Not so much the sixth in a franchise as a near-zombiefied video game tie-in, Resident Evil: The Final Chapter does offer one intriguing thought—Milla Jovovich—90s supermodel turned action star thanks to 2002’s first RE chapter. She seems to have aged so little that there may be, hidden away in her attic/penthouse loft, a portrait of her truly aged self. But whatever Faustian bargain the Jovavavoomavich struck has paid off in bucketfuls—this undying franchise has slaked in $956-million and is still thirsting.
Its popularity continues to confound. A generally lifeless zombiepocalypse action-horror with second-rate Mad Max moments, RE:TFC opens with some catch-up (a recap of the virus-outbreak story until now), then it’s fright-and-kill time again. A dragon-like beast, zombie hordes, the evangelical Dr. Isaacs (Iain Glen), and fiendish dogs pursue Alice (Jovovich) en route to the Hive, where, helped by its “Red Queen” computer—appearing via hologram—she’ll release an anti-virus, saving what remains of humanity from becoming “Thriller” video extras.
Those imitatively Mad Max moments may be the most interesting. Otherwise, all the generously mandibled creatures seem derivatively Alien-ish, the Wonderland references are scattershot and senseless, and a late-stage clone identity crisis is as interesting as Jovovixen’s near-parody of steely, terse action-attitudinizing. Plot glitches, time errors (in a countdown to Z-Day), and geographical inaccuracies don’t help. Director Paul WS Anderson (Jovovicious’s husband) and company shoot every horror-turned-fight sequence like they’re remaking the Psycho shower scene—all quick, jagged cuts; it gets tedious fast.

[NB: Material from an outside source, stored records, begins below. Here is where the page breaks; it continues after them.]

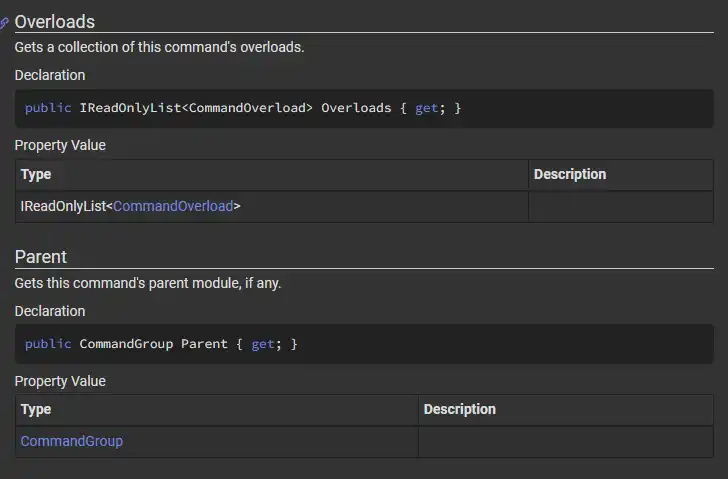The width and height of the screenshot is (728, 479).
Task: Open the CommandOverload type link
Action: 173,206
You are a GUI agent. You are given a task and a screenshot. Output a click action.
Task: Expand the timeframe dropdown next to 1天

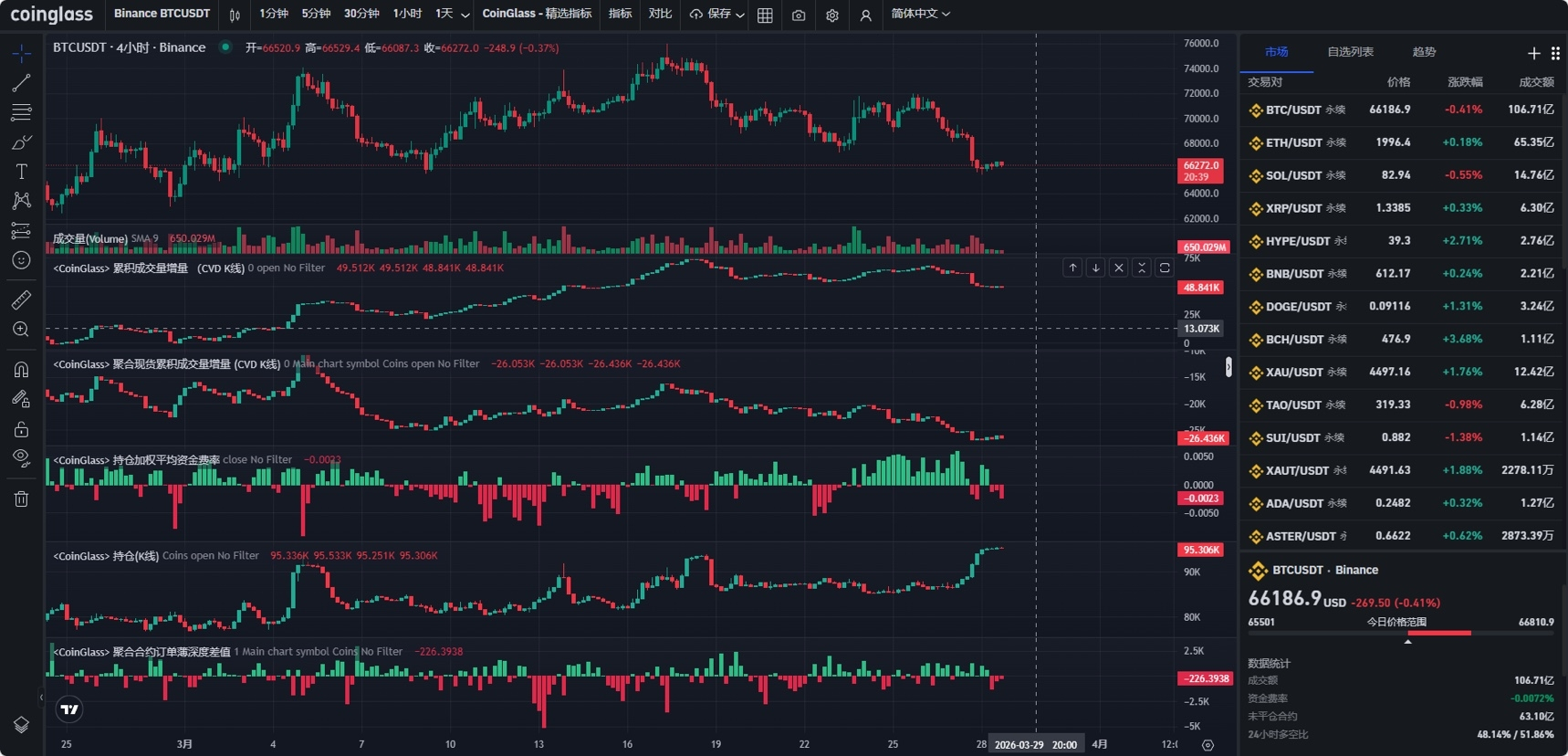(465, 15)
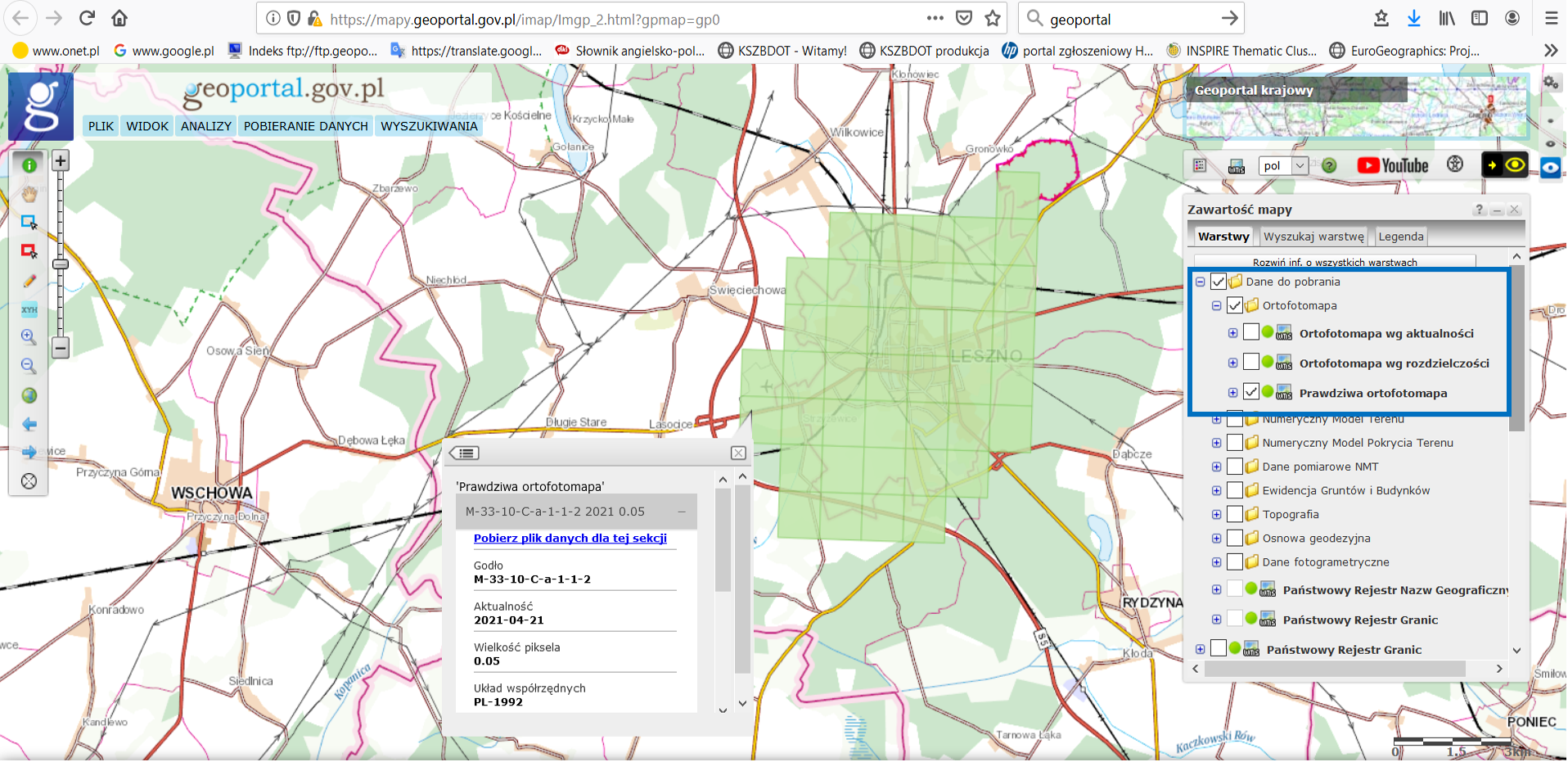Image resolution: width=1568 pixels, height=762 pixels.
Task: Open the POBIERANIE DANYCH menu
Action: [305, 126]
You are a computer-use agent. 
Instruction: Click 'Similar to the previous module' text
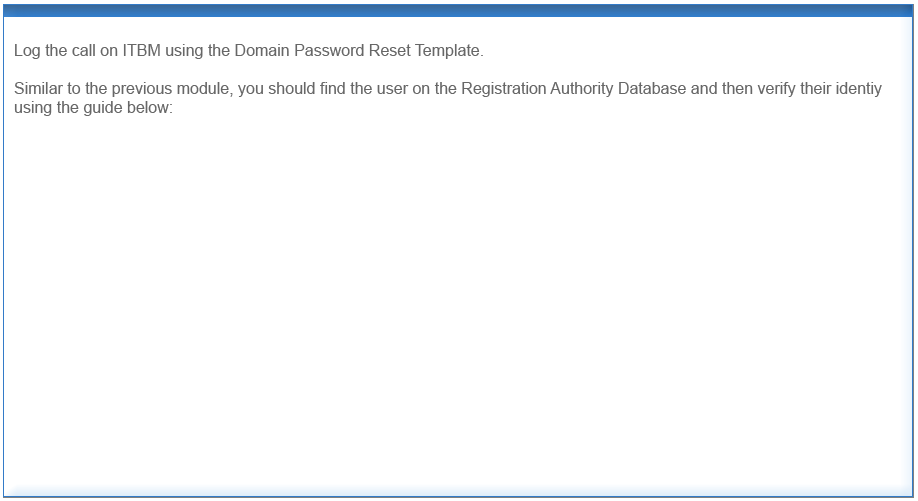[121, 88]
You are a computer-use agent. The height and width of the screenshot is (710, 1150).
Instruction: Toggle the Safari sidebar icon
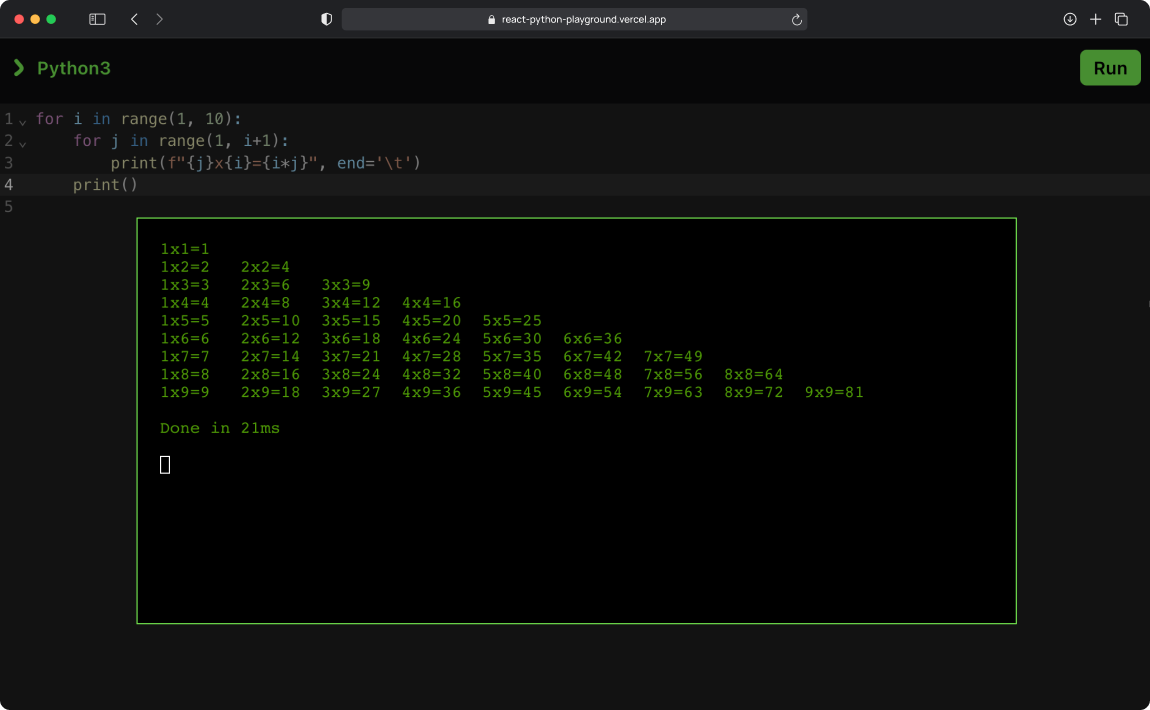pos(97,19)
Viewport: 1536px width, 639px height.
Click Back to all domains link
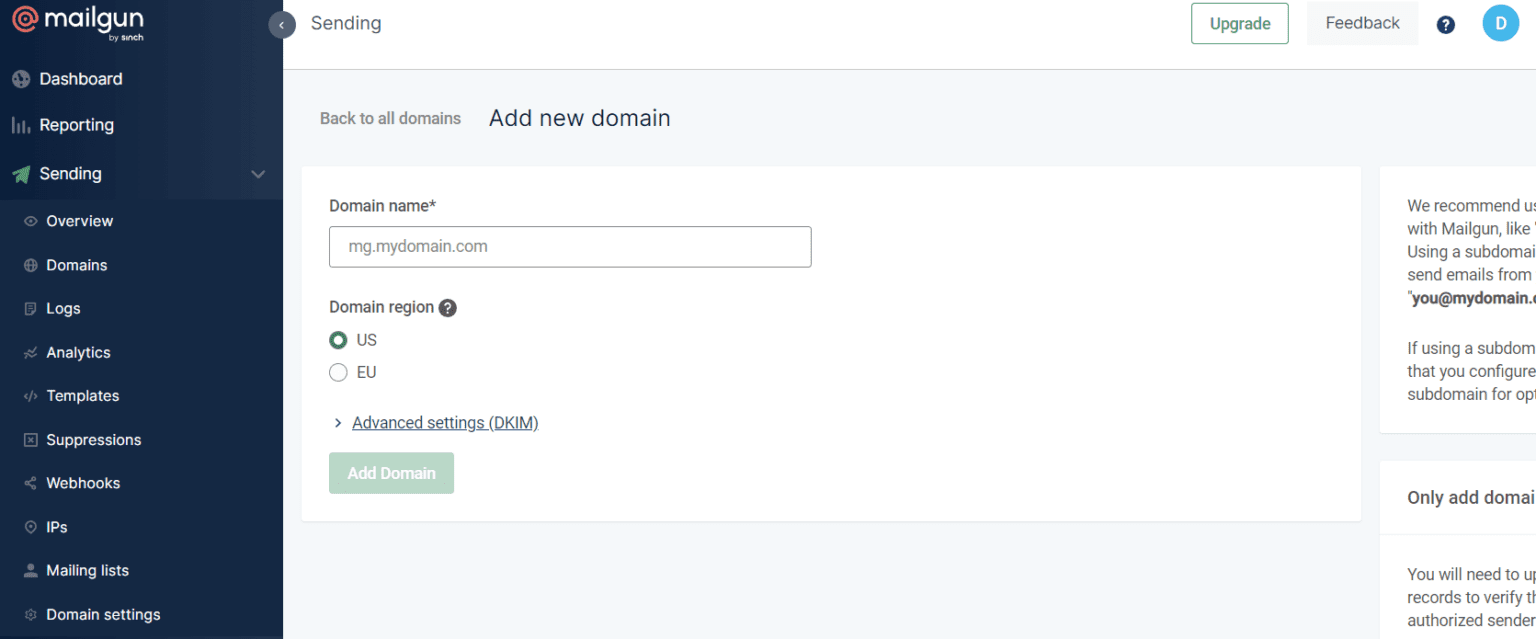[390, 118]
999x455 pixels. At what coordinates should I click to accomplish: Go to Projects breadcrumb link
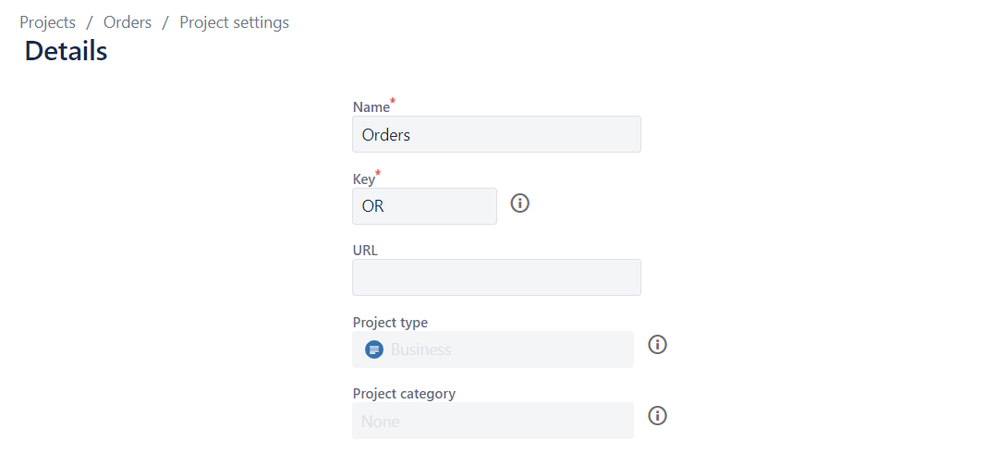click(x=48, y=22)
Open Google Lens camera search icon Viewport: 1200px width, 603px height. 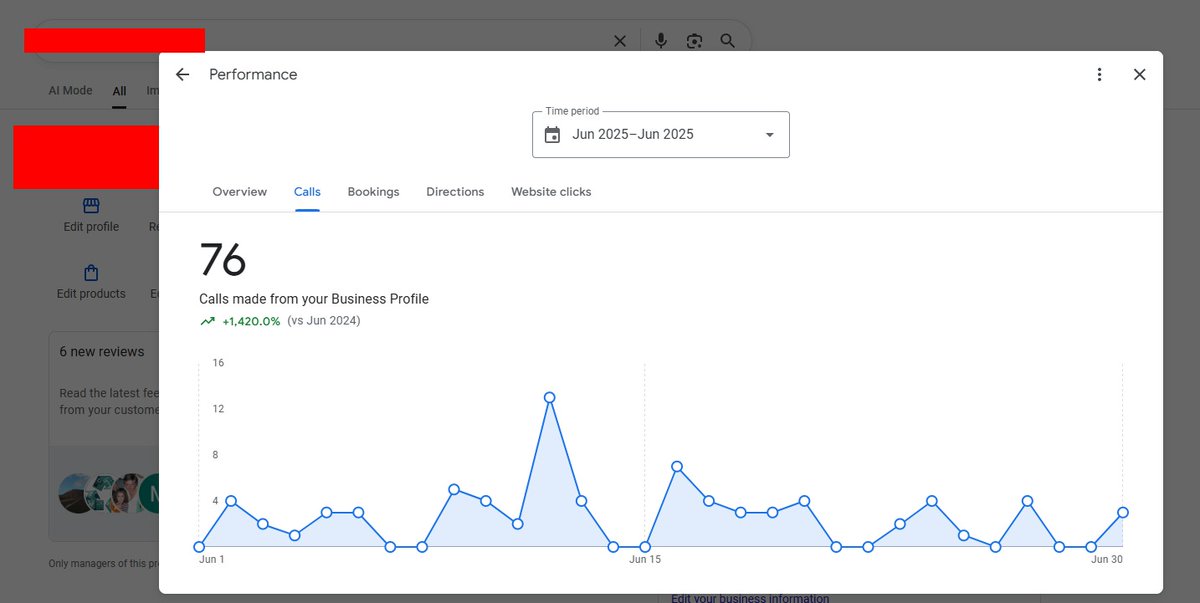(694, 40)
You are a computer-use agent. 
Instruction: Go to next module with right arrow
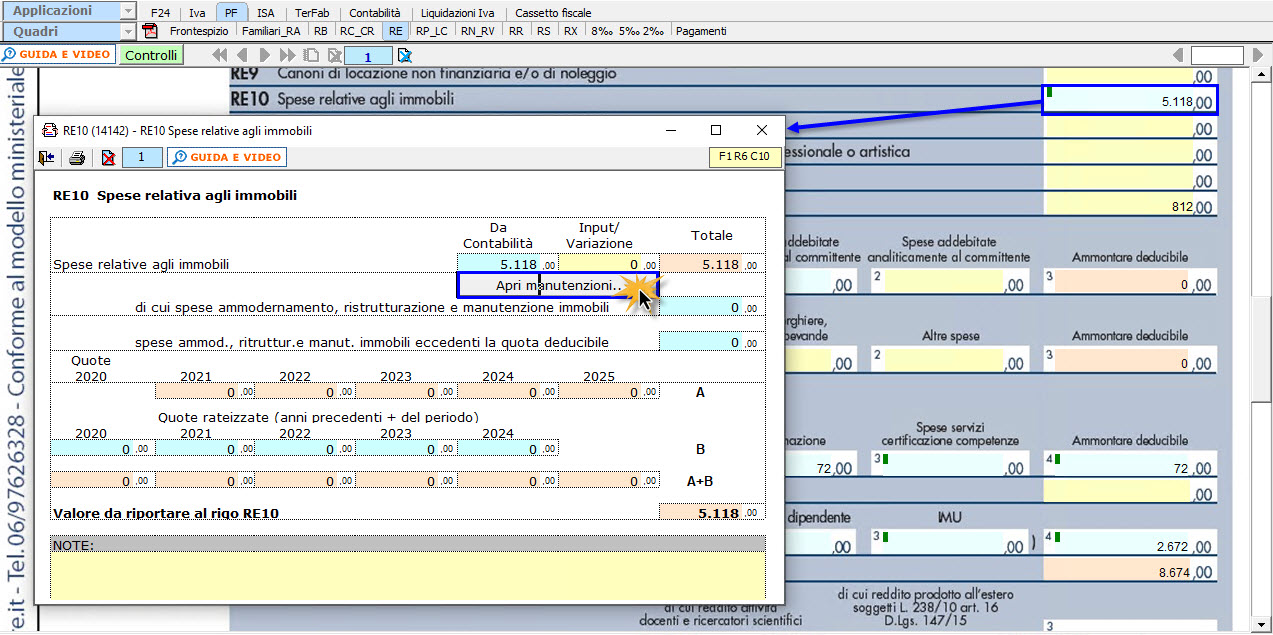[265, 55]
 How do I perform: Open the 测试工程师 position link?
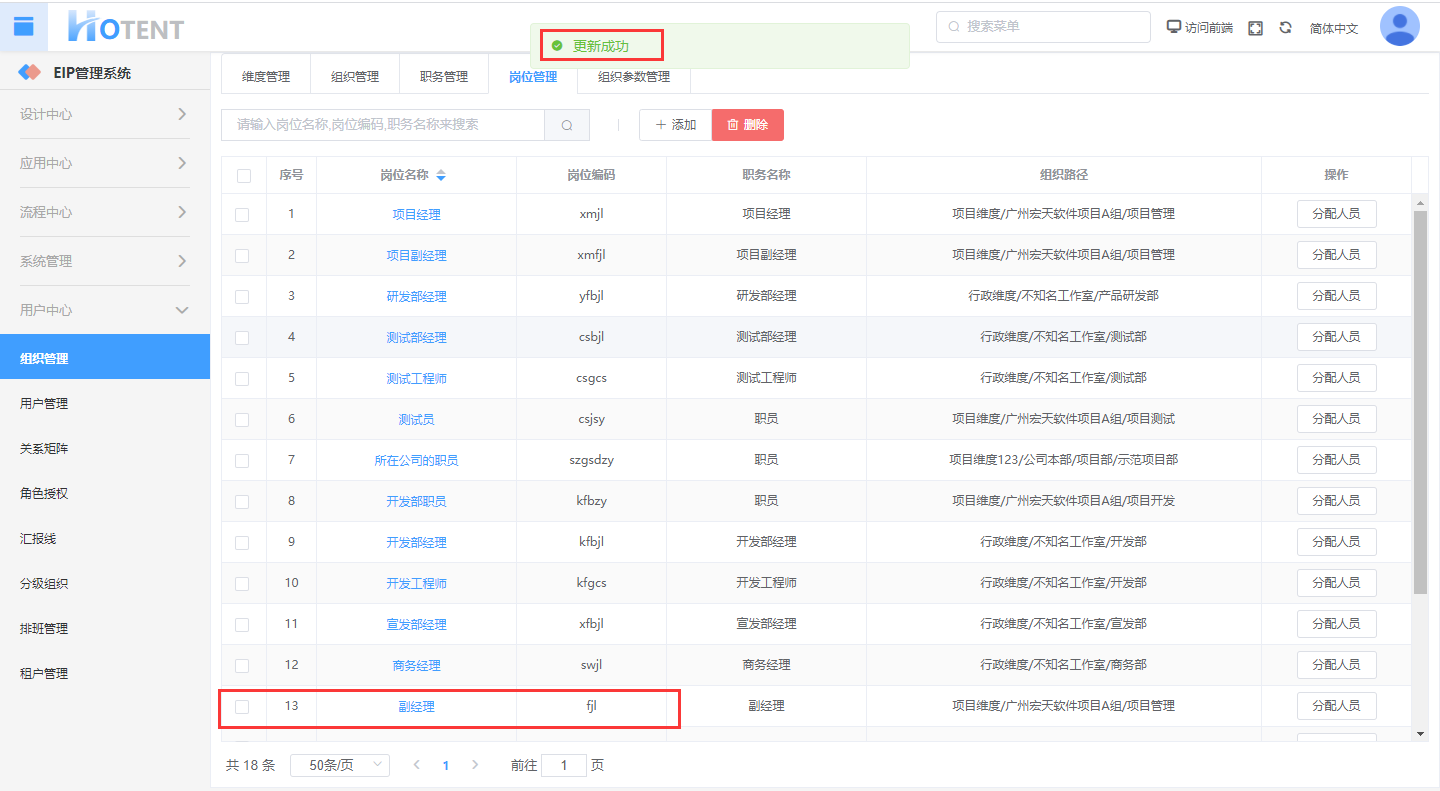(416, 379)
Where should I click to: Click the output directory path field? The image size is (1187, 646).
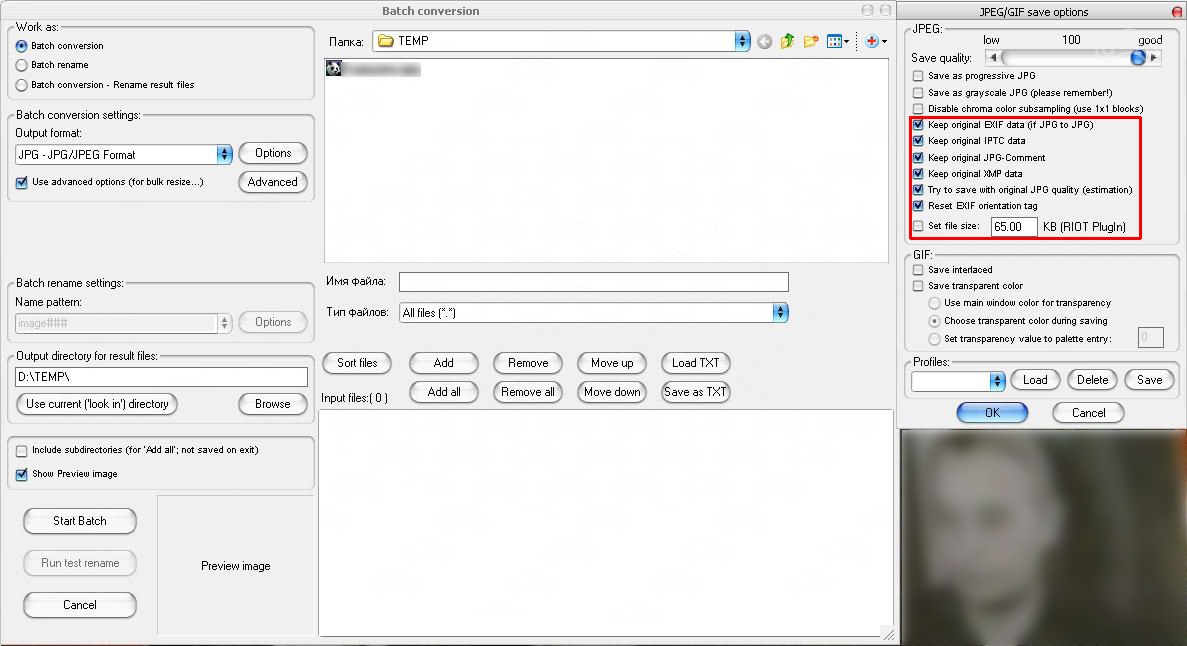point(161,377)
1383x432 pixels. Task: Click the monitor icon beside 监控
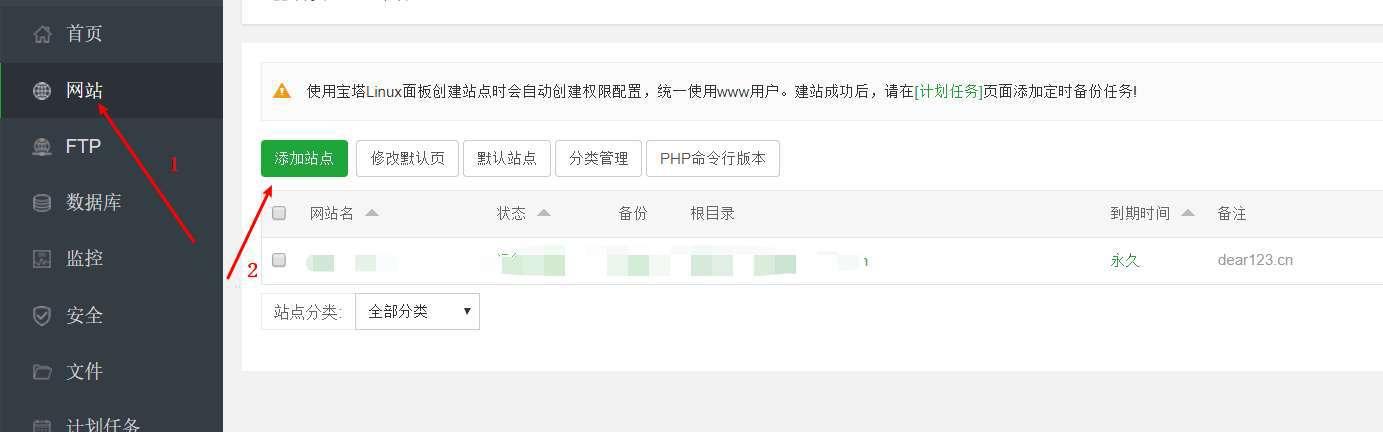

Glen snarls and sinks into his nefarious role, as if auditioning for the part of a 007-nemesis, but the movie suffers from anti-Bond syndrome, whereby convoluted traps and overwrought murder-machinations are set into motion against our hero (and of course doomed to fail). And after vice-like walls, meathooks, body-sucking propellers, oubliette shafts, and slicing lasers, the traps and pitfalls seem sneeringly sadistic, as if the story’s just whirring through the motions, killing off the supporting players until Alice saves the world already. And then, at last, when the ending arrives, it seems to live up to the promise of that subtitle, only to try to turn it into a tease. Hey, Resident Evil—know when to stay dead.